==== Dataset

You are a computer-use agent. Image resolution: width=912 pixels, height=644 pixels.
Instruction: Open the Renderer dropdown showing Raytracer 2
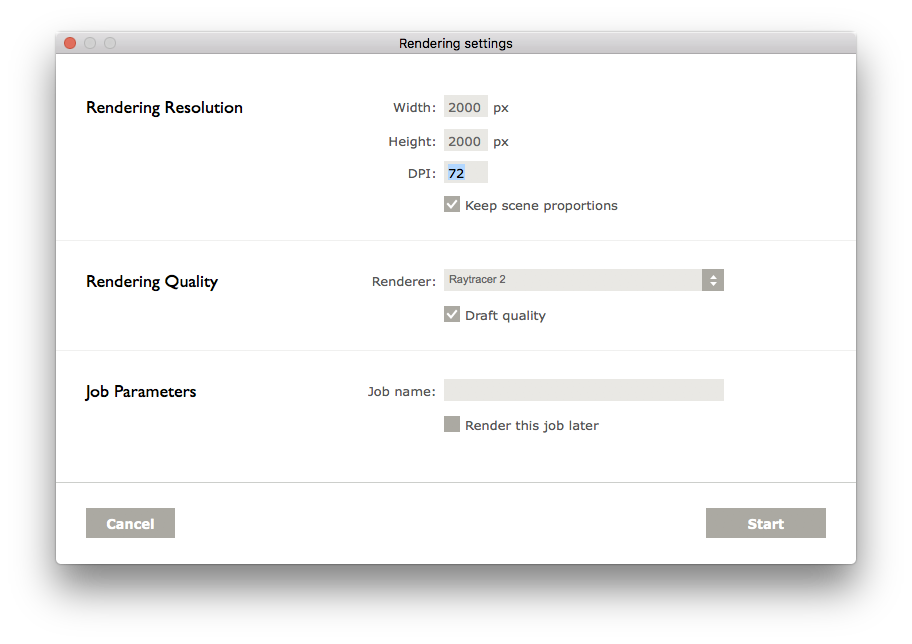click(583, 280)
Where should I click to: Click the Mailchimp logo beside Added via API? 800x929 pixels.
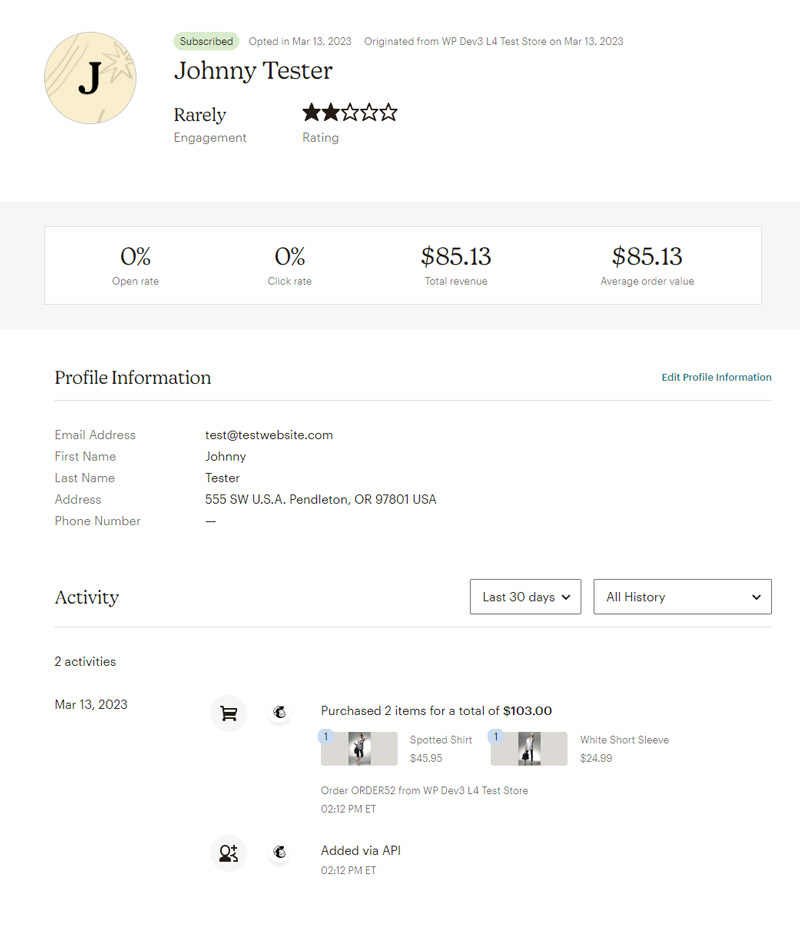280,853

========

▶ [Required work]
Every line of the listing above is to be repeated exactly, with its pictures left out.

▶ [Reply to the exercise]
You are a computer-use agent. Image resolution: width=912 pixels, height=644 pixels.
Instruction: Open the Renderer dropdown showing Raytracer 2
click(583, 280)
Where should I click to: Click the Mailchimp logo beside Added via API? 800x929 pixels.
280,853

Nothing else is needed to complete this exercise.